Il regista in cerca dell’autore. Con “Eterno visionario” Michele Placido va al cuore di Luigi Pirandello
Al cinema dal 7 novembre (per 01 Distribution) “Eterno visionario” nuova incursione di Michele Placido da regista nell’universo di Luigi Pirandello, dopo “Ovunque sei” e “La scelta“. A fare da traccia non è un testo del drammaturgo Premio Nobel ma il libro di Matteo Collura (“Il gioco delle parti. Vita straordinaria di Luigi Pirandello”) che firma anche la sceneggiatura col regista e Toni Trupia. Con Fabrizio Bentivoglio nei panni del protagonista, il film indaga gli aspetti più controversi dell’esistenza di Pirandello. Passato alla Festa di Roma …

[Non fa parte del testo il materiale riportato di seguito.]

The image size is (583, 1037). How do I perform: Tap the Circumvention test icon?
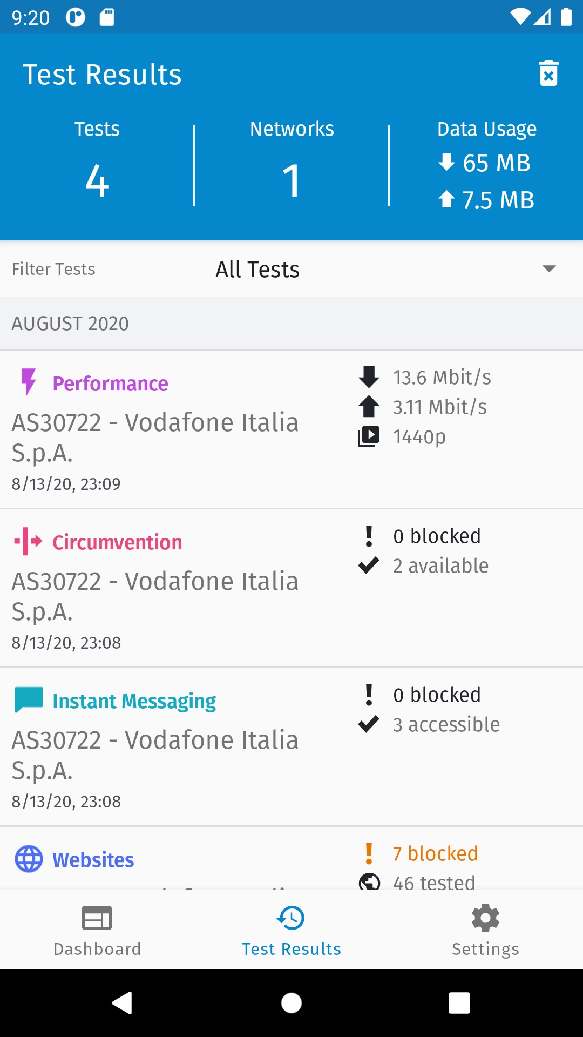pyautogui.click(x=28, y=541)
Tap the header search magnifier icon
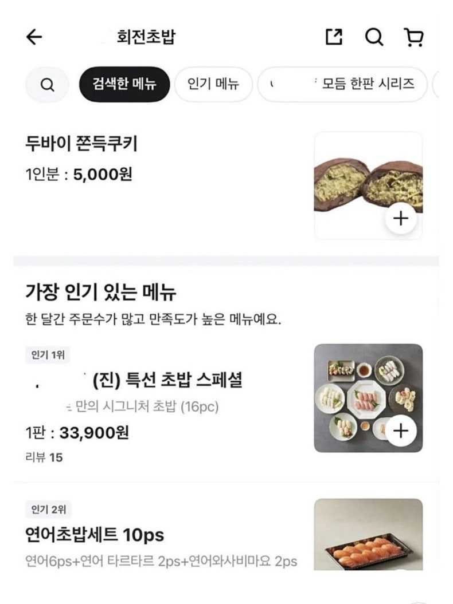The width and height of the screenshot is (453, 604). pos(374,37)
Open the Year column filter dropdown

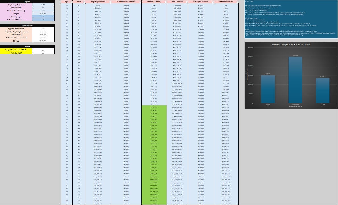click(84, 2)
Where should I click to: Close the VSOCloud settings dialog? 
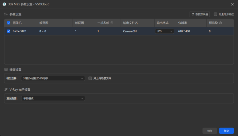[x=232, y=4]
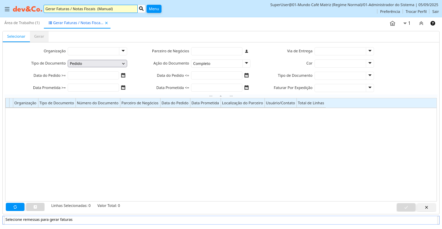Click the hamburger menu icon

coord(7,9)
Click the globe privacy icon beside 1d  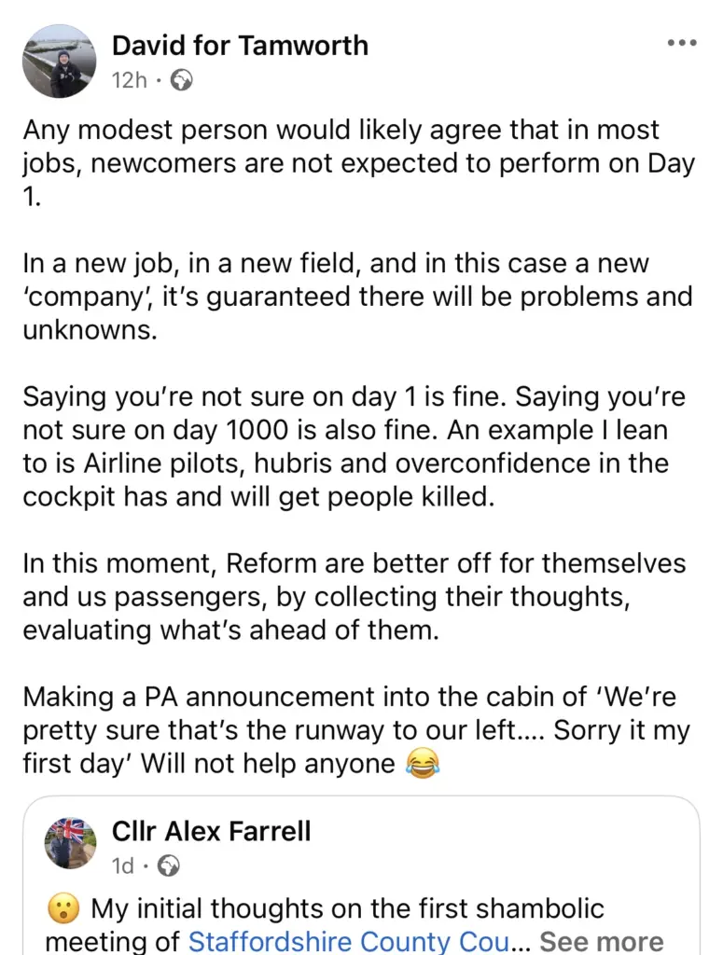[169, 865]
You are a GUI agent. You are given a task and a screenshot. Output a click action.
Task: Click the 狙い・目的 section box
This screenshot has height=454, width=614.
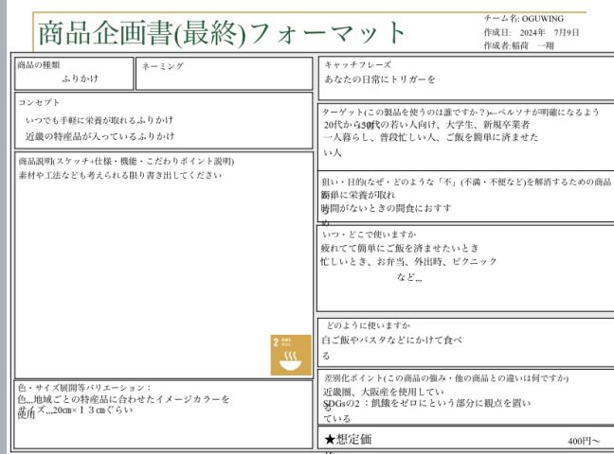tap(464, 196)
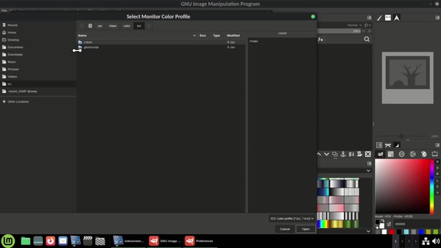Open the Fonts tab with Aa icon
The image size is (441, 248).
(388, 18)
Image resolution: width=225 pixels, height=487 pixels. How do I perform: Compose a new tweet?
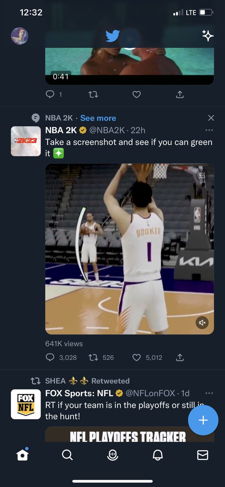click(203, 420)
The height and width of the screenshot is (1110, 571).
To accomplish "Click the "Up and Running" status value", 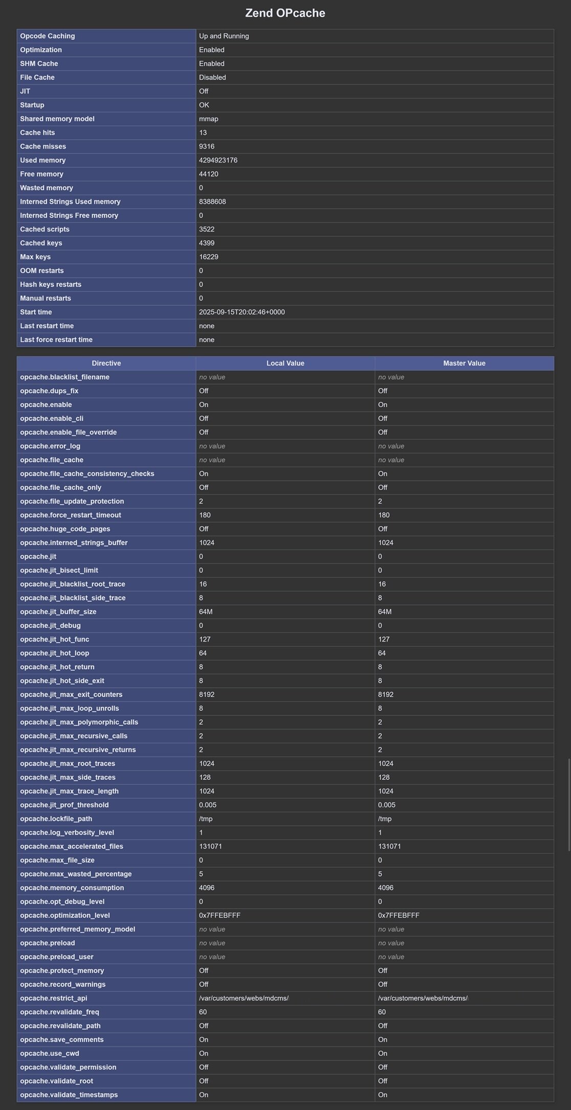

“Scrivere per vendicarsi di essere nati”, dice a un certo punto Luigi Pirandello, il protagonista del film di Michele Placido L’eterno visionario presentato in anteprima alla Festa del Cinema di Roma e nelle sale dal 7 novembre.
Liberamente ispirato al libro di Matteo Collura, Il gioco delle parti. Vita straordinaria di Luigi Pirandello (Longanesi, 2010) che firma anche la sceneggiatura, il film indaga l’universo emotivo del grande drammaturgo con flashback successivi, partendo dal viaggio che lo porterà in treno da Parigi a Stoccolma per ritirare il premio Nobel per la letteratura del 1934.

Il film è di impianto teatrale, ed è tutto affidato alla capacità di Fabrizio Bentivoglio di immedesimarsi in un personaggio geniale e introverso. Pirandello ebbe un legame conflittuale con i figli e dovette ben presto fare i conti con la follia della moglie Maria Antonietta Portulano, figlia di un ricco socio del padre e cugina di secondo grado, qui interpretata da un’immensa Valeria Bruni Tedeschi evidentemente a suo agio in questo tipo di ruoli.
Prima di farsi apprezzare dal grande pubblico il drammaturgo di Girgenti dovette inoltre superare ostacoli e fallimenti, dovuti anche alla modernità del linguaggio e alla spregiudicatezza dei temi trattati nelle sue opere.
Il suo rapporto con il fascismo fu ambiguo e irrisolto, così come irrisolto e ambiguo fu il rapporto con l’attrice teatrale e musa ispiratrice Marta Abba, interpretata dalla brava Federica Vincenti moglie di Michele Placido (il quale riserva per sé una piccola parte nei panni dell’impresario Saul Colin e un’altra al figlio Michelangelo).
Tra Pirandello e Marta Abba vi fu un intenso sodalizio artistico e forse qualcosa di più. Nel ’28 i due furono chiamati in Germania per partecipare al progetto di un film tratto da Sei personaggi in cerca d’autore. Alla fine però non se ne fece nulla perché il regista, nientemeno che Friedrich Wilhelm Murnau, fu scritturato dalla Fox negli Stati Uniti e si trasferì oltre Atlantico abbandonando il progetto dopo i primi provini.
Il viaggio dei due in Germania offre il pretesto per un godibile cammeo di Ute Lemper che canta languidamente in un cabaret fumoso e pieno di soldati in pieno stile Marlene Dietrich.
I flashback ci mettono a contatto non solo con i tumultuosi interni in cui si svolse la vita privata e la carriera teatrale di Pirandello, ma anche con la Sicilia rurale degli zolfatari, la Milano di inizio Novecento e la New York di Broadway che ne consacrerà il genio. Tutti ambienti ricostruiti con accuratezza e sapienza.